* _AIM OF THE EXERCISE_: Update the records below so that "magnifier" reads "magnifying glass" wherever it appears, and leave every other part unchanged.

* _DATA EXTRACT_:
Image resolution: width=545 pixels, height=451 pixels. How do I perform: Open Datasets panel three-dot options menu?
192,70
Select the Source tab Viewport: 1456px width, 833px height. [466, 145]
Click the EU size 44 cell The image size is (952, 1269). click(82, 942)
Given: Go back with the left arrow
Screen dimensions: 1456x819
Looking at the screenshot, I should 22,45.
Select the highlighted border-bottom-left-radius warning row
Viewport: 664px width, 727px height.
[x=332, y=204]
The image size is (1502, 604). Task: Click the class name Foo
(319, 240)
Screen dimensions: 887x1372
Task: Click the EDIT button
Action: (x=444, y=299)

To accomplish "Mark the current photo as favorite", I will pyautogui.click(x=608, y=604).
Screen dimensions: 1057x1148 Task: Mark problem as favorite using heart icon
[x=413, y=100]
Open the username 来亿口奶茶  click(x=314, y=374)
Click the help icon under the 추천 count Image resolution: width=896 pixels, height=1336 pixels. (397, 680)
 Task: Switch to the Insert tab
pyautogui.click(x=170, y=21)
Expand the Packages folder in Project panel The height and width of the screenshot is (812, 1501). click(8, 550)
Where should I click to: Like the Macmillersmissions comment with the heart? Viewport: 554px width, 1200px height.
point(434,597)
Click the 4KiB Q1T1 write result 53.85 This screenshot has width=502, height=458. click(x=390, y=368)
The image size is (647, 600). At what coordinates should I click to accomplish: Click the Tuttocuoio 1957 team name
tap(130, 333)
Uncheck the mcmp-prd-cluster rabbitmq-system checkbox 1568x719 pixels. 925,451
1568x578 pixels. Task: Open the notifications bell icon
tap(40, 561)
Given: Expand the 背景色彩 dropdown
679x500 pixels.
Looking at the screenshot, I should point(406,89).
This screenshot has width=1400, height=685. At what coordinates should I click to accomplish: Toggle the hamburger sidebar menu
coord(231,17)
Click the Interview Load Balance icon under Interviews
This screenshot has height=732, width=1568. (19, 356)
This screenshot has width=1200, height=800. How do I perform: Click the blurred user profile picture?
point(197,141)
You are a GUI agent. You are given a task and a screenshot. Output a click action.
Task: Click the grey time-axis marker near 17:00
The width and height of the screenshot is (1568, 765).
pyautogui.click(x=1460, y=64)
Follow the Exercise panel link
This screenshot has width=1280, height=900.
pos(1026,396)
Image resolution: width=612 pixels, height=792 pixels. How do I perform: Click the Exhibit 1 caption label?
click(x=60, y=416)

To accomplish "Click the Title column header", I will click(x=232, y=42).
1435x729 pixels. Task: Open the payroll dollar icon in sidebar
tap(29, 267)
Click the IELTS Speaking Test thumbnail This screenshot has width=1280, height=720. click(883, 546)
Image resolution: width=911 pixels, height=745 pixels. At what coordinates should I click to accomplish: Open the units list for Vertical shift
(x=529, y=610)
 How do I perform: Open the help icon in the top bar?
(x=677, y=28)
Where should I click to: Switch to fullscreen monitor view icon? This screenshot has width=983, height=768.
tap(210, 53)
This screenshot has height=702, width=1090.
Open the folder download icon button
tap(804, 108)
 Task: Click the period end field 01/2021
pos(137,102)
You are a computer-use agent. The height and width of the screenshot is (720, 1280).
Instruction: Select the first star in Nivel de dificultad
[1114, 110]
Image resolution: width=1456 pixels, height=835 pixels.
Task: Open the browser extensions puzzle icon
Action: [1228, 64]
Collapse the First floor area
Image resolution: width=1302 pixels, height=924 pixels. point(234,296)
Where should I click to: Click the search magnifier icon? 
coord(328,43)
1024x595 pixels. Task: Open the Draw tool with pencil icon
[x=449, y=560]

* _RESULT OF THE EXERCISE_:
Image resolution: width=545 pixels, height=451 pixels. How do I perform: Open Datasets panel three-dot options menu?
192,70
Select the Source tab Viewport: 1456px width, 833px height. [466, 145]
Click the EU size 44 cell The image size is (952, 1269). click(82, 942)
Given: Go back with the left arrow
Screen dimensions: 1456x819
Looking at the screenshot, I should 22,45.
Select the highlighted border-bottom-left-radius warning row
Viewport: 664px width, 727px height.
[x=332, y=204]
The image size is (1502, 604). Task: Click the class name Foo
(319, 240)
Screen dimensions: 887x1372
Task: Click the EDIT button
Action: (x=444, y=299)

To accomplish "Mark the current photo as favorite", I will pyautogui.click(x=608, y=604).
Screen dimensions: 1057x1148 Task: Mark problem as favorite using heart icon
[x=413, y=100]
Open the username 来亿口奶茶  click(x=314, y=374)
Click the help icon under the 추천 count Image resolution: width=896 pixels, height=1336 pixels. (397, 680)
 Task: Switch to the Insert tab
pyautogui.click(x=170, y=21)
Expand the Packages folder in Project panel The height and width of the screenshot is (812, 1501). click(8, 550)
Where should I click to: Like the Macmillersmissions comment with the heart? Viewport: 554px width, 1200px height.
point(434,597)
Click the 4KiB Q1T1 write result 53.85 This screenshot has width=502, height=458. click(x=390, y=368)
The image size is (647, 600). At what coordinates should I click to accomplish: Click the Tuttocuoio 1957 team name
tap(130, 333)
Uncheck the mcmp-prd-cluster rabbitmq-system checkbox 1568x719 pixels. 925,451
1568x578 pixels. Task: Open the notifications bell icon
tap(40, 561)
Given: Expand the 背景色彩 dropdown
679x500 pixels.
Looking at the screenshot, I should point(406,89).
This screenshot has width=1400, height=685. At what coordinates should I click to accomplish: Toggle the hamburger sidebar menu
coord(231,17)
Click the Interview Load Balance icon under Interviews
This screenshot has height=732, width=1568. (19, 356)
This screenshot has width=1200, height=800. How do I perform: Click the blurred user profile picture?
point(197,141)
You are a GUI agent. You are given a task and a screenshot. Output a click action.
Task: Click the grey time-axis marker near 17:00
The width and height of the screenshot is (1568, 765).
pyautogui.click(x=1460, y=64)
Follow the Exercise panel link
This screenshot has width=1280, height=900.
pos(1026,396)
Image resolution: width=612 pixels, height=792 pixels. How do I perform: Click the Exhibit 1 caption label?
click(x=60, y=416)

To accomplish "Click the Title column header", I will click(x=232, y=42).
1435x729 pixels. Task: Open the payroll dollar icon in sidebar
tap(29, 267)
Click the IELTS Speaking Test thumbnail This screenshot has width=1280, height=720. click(883, 546)
Image resolution: width=911 pixels, height=745 pixels. At what coordinates should I click to accomplish: Open the units list for Vertical shift
(x=529, y=610)
 How do I perform: Open the help icon in the top bar?
(x=677, y=28)
Where should I click to: Switch to fullscreen monitor view icon? This screenshot has width=983, height=768.
tap(210, 53)
This screenshot has height=702, width=1090.
Open the folder download icon button
tap(804, 108)
 Task: Click the period end field 01/2021
pos(137,102)
You are a computer-use agent. The height and width of the screenshot is (720, 1280).
Instruction: Select the first star in Nivel de dificultad
[1114, 110]
Image resolution: width=1456 pixels, height=835 pixels.
Task: Open the browser extensions puzzle icon
Action: [1228, 64]
Collapse the First floor area
Image resolution: width=1302 pixels, height=924 pixels. point(234,296)
Where should I click to: Click the search magnifying glass icon? 
coord(328,43)
1024x595 pixels. Task: Open the Draw tool with pencil icon
[x=449, y=560]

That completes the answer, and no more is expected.